Bottom-Up Detection Approach
Provides scalable performance with bottom-up approach that detects keypoints regardless of number of people.
Widespread Use with ControlNet
Positioned as one of the most widely used pose control methods alongside ControlNet in AI image generation.
Comprehensive Body Detection
Creates comprehensive human pose maps by detecting body, hand, and face keypoints together.
About
OpenPose is a multi-person pose estimation system developed by Carnegie Mellon University. It is the first open-source system that detects body, face, hand, and foot positions of people in images and videos in real-time. Having become a fundamental tool in AI-based image generation, motion analysis, and human-computer interaction fields, OpenPose is recognized as one of the most influential and most-cited projects in the history of computer vision. With tens of thousands of citations in academic papers, the model has laid the foundation for the entire pose estimation field.
OpenPose features a bottom-up architecture that processes all people in an image simultaneously. It first detects all keypoints in the image, then uses Part Affinity Fields (PAF) to associate these points with individual persons through learned spatial relationships. This approach ensures consistent performance regardless of the number of people in the image, and unlike top-down methods, processing time does not increase dramatically as the number of people grows. Built on the VGG-19 backbone, the model can detect 135 keypoints: 25 body joints, 21 points per hand, and 70 facial keypoints. This comprehensive keypoint set enables detailed capture of the entire body posture including subtle movements.

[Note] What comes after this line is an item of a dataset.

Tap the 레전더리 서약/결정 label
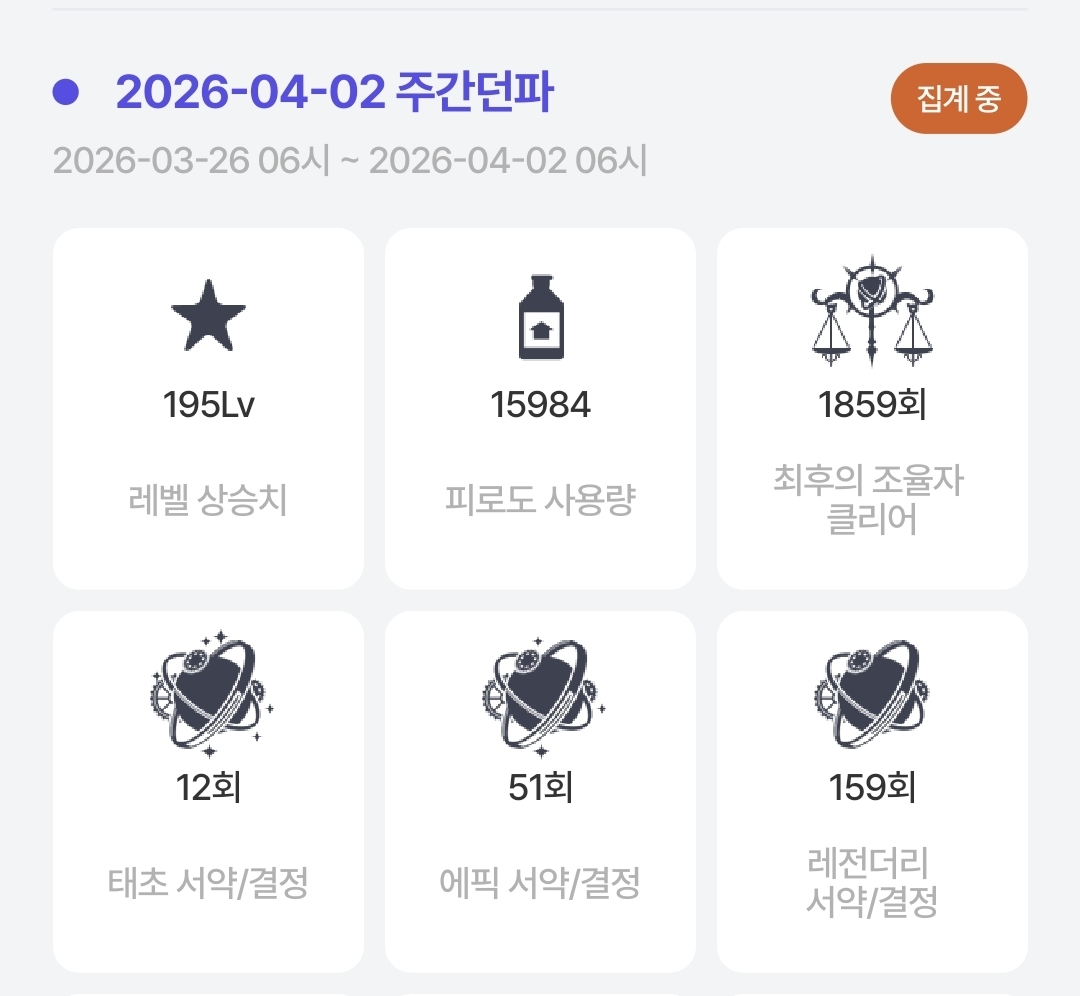(872, 883)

In the AI image generation ecosystem, OpenPose has become an indispensable tool especially when used with ControlNet for pose-controlled image generation workflows. Users extract a reference pose with OpenPose and provide this pose as guidance to models like Stable Diffusion, FLUX, or Midjourney for controlled generation. This workflow enables creating characters in desired poses, transferring body language from reference photos to new images, and producing series of images with consistent character poses for narrative sequences. It is widely used in comic book creation, storyboarding, concept art production, and advertising visual generation. The standardized format of OpenPose outputs enables seamless data transfer between different AI tools and creative applications.

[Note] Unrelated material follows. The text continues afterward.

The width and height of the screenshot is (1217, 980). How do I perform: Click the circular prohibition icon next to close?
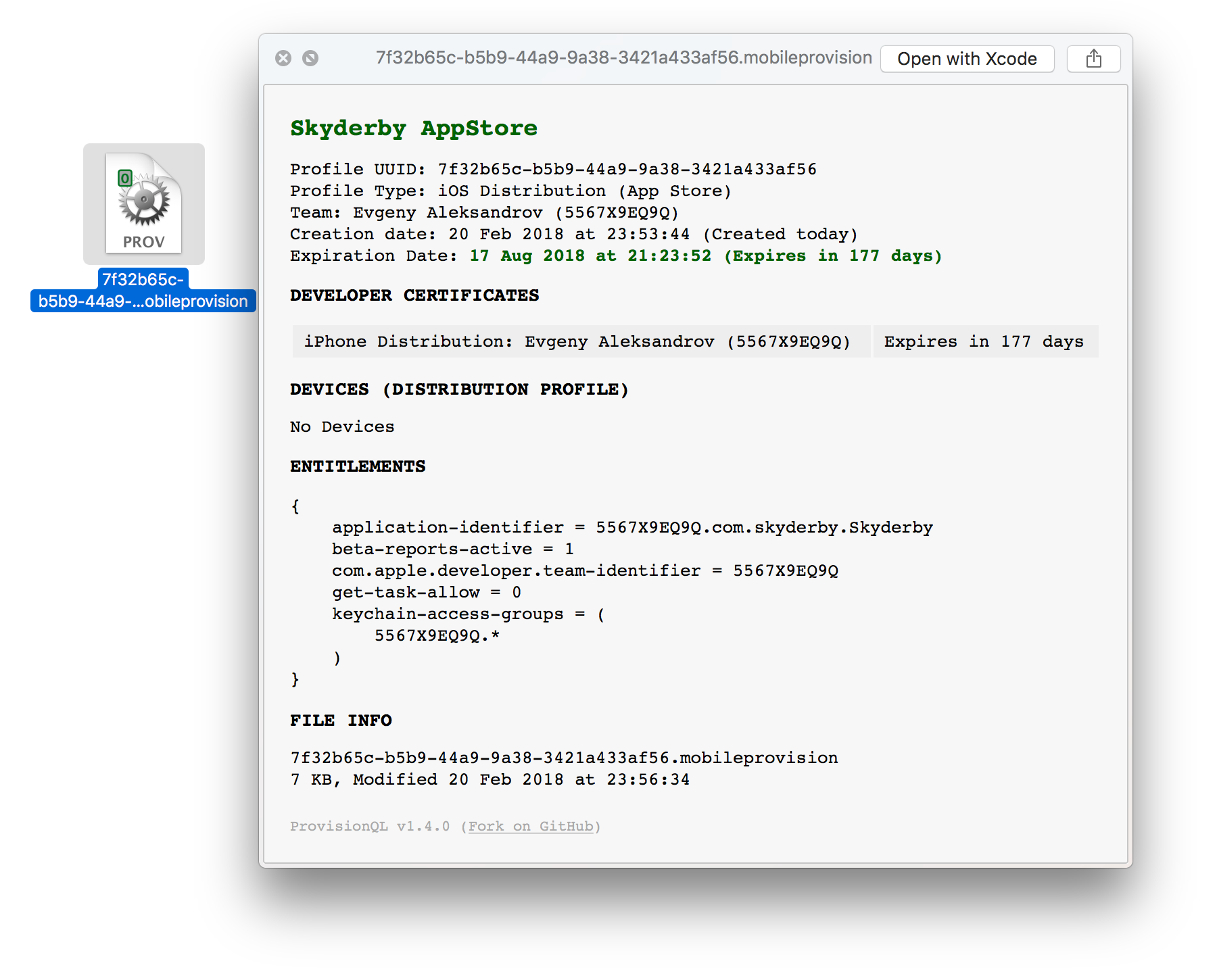(310, 58)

The model's multi-person detection capability enables analysis of crowded scenes and makes it valuable for numerous industrial applications across diverse sectors. It is applied in various scenarios such as analysis of player positions and movements in sports competitions, evaluation of dance performances from a choreography perspective, suspicious behavior detection in security systems, and customer movement analysis in retail stores for layout optimization. In physical therapy and rehabilitation, it is used in clinical settings to measure patients' range of motion and evaluate exercise form for recovery monitoring and treatment planning. It is also preferred for employee posture analysis in ergonomics studies.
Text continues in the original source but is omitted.